| Фрагмент текста |

5 мая 1945 года на Эльбе состоялась встреча советских и американских войск. Командующий американской группировкой генерал Омар Брэдли собрался с визитом к маршалу Коневу. Американские офицеры, чтобы не уронить честь флага, посоветовали ему выпить флакон масла, потому что все предыдущие сцены братания с русскими заканчивались тем, что джипы привозили домой в стельку пьяных американцев. Конев поднял первый тост за здоровье Сталина, Черчилля и Рузвельта, не зная, что американский президент три недели как умер. Выяснилось, что больше одной рюмки маршал из-за язвы не пьет, и мучения Брэдли оказались напрасны. Но генерал был поражен русским ансамблем танца и выпытывал, где Конев раскопал таких красоток. «Это обычные девушки, – скромно ответил маршал. – В Красной армии все девушки такие». Когда Конев приехал к американцам с ответным визитом, он был изумлен феноменальной игрой на скрипке худенького солдатика. «Потрясающе! – кричал маршал. – Где вы выкопали такого гения?» «Это рядовой американский солдат, – скромно ответил Брэдли. – У нас все такие». Рядовым солдатом оказался величайший скрипач Яша Хейфец, которого американские офицеры, чтобы поразить Конева, на один день привезли из Парижа. Стоит ли говорить, что родом Яша Хейфец был из Одессы.
С язвой маршала Конева связана еще одна любопытная история. Когда он был верховным комиссаром Вены, к нему привели известного немецкого врача. Тот, прочитав историю болезни, заметил свысока, что русского генерала довели до критического состояния плохие доктора. Конев попросил немца не учить жизни и не читать нотации, а, если может, назначить курс лечения. Врач оказался толковым – маршал быстро пошел на поправку. Впоследствии Конев решил разузнать о судьбе спасителя. Выяснилось, что вскоре этот врач был осужден Нюрнбергским трибуналом как военный преступник за эксперименты на людях.
Рядом с вождями и далеко от вождей
Так уж получилось, что мерилом гениальности военачальника в нашей стране стала его решимость спорить со Сталиным. Вероятно, это больше говорит о нас самих, чем о военачальнике и о Сталине. Так или иначе, в 1942 году Жуков и Конев несколько часов в Кремле не давали Сталину согласия на переброску своих войск из-под Москвы в Сталинград. Сталин был в крайнем раздражении, генералов долго мариновали в приемной: «Передумали? Есть у вас что-то новое, чтобы доложить товарищу Сталину?» И они каждый раз отвечали: «Нет, не передумали и никаких других соображений не имеем».

| Данные для проверки |
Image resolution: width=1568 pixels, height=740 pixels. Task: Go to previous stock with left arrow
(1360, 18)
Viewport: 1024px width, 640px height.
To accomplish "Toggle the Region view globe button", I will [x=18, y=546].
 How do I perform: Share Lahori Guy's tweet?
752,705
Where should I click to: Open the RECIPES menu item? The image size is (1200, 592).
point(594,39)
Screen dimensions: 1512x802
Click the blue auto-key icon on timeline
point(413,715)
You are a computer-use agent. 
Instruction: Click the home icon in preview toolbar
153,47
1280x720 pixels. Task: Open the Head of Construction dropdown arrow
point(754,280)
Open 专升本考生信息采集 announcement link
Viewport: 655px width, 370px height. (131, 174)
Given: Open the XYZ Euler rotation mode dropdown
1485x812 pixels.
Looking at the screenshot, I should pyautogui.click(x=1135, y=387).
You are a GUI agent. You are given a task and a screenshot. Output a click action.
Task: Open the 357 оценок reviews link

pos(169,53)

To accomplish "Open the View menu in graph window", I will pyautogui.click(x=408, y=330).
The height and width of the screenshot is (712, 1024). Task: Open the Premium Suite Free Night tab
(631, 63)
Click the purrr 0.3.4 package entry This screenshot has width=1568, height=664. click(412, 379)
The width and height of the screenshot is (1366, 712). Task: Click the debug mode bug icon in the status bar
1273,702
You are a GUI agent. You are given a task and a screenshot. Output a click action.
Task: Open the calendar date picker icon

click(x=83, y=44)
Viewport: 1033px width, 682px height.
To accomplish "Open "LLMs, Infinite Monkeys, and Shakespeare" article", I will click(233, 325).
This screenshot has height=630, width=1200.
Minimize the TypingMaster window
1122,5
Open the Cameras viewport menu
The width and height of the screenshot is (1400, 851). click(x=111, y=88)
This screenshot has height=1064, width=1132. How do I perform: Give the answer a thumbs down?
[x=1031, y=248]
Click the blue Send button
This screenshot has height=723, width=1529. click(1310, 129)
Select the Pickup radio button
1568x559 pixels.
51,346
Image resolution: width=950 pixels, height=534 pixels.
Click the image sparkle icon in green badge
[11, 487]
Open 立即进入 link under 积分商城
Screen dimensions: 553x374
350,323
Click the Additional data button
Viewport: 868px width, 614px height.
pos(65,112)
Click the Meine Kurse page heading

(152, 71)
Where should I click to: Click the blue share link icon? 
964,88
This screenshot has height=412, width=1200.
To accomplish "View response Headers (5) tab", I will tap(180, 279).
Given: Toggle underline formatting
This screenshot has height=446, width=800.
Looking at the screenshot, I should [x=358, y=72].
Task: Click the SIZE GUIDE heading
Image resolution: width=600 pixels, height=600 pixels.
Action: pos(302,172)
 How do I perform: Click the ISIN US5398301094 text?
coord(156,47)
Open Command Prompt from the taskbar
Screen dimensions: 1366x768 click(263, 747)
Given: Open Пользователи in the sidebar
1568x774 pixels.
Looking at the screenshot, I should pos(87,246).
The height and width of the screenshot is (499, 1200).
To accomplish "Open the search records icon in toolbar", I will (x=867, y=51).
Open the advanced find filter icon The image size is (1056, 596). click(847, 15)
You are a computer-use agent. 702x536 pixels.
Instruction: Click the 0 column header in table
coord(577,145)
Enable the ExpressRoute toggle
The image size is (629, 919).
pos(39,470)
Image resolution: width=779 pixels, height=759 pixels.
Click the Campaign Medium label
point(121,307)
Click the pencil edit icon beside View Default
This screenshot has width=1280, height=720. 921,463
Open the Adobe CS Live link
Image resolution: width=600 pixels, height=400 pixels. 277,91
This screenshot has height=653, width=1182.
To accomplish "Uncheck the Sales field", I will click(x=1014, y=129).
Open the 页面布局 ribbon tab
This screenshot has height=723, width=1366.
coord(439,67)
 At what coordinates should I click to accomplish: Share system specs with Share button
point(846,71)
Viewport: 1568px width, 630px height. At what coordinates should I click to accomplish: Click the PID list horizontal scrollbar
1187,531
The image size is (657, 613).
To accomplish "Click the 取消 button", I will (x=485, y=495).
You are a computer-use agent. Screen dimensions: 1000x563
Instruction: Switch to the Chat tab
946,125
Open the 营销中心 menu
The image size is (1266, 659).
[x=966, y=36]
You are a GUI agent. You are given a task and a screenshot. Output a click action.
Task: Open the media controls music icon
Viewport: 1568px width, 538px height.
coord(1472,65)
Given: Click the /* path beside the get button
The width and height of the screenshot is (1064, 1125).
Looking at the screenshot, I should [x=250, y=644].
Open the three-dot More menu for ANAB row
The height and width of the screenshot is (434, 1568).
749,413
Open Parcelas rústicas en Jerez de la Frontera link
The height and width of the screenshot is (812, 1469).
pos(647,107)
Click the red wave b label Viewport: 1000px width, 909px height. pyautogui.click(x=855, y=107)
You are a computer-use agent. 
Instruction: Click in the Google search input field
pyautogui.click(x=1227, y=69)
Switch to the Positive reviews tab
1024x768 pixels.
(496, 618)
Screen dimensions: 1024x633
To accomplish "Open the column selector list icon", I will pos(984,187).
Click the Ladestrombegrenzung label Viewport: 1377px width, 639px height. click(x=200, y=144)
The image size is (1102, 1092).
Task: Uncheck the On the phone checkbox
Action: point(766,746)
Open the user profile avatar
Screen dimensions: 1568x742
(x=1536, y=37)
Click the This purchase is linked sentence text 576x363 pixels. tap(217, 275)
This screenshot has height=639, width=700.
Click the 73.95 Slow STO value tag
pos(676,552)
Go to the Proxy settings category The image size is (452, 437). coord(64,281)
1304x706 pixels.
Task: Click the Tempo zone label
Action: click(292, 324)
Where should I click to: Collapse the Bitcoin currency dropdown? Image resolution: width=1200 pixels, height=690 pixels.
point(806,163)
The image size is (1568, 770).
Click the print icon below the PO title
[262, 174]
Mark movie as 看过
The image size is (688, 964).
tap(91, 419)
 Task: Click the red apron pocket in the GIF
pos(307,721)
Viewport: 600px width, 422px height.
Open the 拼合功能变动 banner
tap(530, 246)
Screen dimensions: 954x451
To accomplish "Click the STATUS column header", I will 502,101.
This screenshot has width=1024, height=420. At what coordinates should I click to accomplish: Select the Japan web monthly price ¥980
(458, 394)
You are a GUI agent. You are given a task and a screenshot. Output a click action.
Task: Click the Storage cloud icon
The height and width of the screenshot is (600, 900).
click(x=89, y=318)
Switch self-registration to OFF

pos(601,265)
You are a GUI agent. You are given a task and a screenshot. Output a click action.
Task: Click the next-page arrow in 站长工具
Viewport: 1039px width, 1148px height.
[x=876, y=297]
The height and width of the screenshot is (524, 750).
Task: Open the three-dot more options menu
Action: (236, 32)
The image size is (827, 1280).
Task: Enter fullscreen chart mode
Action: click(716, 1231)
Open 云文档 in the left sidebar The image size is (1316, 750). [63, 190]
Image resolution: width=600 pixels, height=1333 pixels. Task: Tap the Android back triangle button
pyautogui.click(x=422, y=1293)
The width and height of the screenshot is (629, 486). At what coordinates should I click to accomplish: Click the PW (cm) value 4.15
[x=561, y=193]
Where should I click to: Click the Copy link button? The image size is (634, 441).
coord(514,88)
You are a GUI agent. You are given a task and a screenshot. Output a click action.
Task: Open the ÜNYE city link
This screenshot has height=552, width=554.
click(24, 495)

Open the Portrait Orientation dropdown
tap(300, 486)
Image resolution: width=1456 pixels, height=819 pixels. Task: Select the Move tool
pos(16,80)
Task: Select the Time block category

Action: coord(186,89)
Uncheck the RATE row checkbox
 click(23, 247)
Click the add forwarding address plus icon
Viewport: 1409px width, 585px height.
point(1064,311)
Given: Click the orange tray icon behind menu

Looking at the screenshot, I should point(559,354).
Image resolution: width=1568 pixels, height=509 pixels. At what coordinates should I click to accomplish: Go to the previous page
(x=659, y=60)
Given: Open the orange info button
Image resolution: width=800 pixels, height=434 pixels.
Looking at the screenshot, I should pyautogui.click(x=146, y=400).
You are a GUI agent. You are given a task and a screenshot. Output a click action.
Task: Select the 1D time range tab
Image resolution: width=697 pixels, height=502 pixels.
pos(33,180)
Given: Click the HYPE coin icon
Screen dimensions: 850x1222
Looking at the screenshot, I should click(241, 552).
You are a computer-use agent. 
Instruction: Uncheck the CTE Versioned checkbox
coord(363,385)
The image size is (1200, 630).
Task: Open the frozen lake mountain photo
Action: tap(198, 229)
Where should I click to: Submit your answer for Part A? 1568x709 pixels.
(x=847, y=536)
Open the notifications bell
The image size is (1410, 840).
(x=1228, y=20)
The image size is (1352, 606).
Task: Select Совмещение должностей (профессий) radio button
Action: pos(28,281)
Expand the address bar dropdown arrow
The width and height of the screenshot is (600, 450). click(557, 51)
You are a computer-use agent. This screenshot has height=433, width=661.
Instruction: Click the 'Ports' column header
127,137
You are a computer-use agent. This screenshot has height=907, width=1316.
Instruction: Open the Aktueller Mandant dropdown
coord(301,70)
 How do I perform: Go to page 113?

| Задание 1 |
Определите, соответствуют ли тексту о маршале Коневе три утверждения: (а) Конев из-за язвы пьет не больше одной рюмки; (б) Яшу Хейфеца привезли к американцам из Вены; (в) немецкого врача, лечившего Конева, осудил Нюрнбергский трибунал. На каждое ответьте «да» или «нет» и приведите точную цитату из текста, которая это подтверждает.
| Задание 2 |
Перескажите, пожалуйста, короче абзац текста о маршале Коневе, который начинается словами «С язвой маршала Конева», и сохраните его основные факты.

| Решение 1 |
(а) Да: «больше одной рюмки маршал из-за язвы не пьет».
(б) Нет: «на один день привезли из Парижа».
(в) Да: «вскоре этот врач был осужден Нюрнбергским трибуналом как военный преступник за эксперименты на людях».

| Решение 2 |
Когда Конев был верховным комиссаром Вены, к нему привели известного немецкого врача. Врач заявил, что до критического состояния маршала довели плохие доктора, и назначил лечение, после которого Конев быстро пошел на поправку. Позже выяснилось, что этого врача осудил Нюрнбергский трибунал как военного преступника за эксперименты на людях.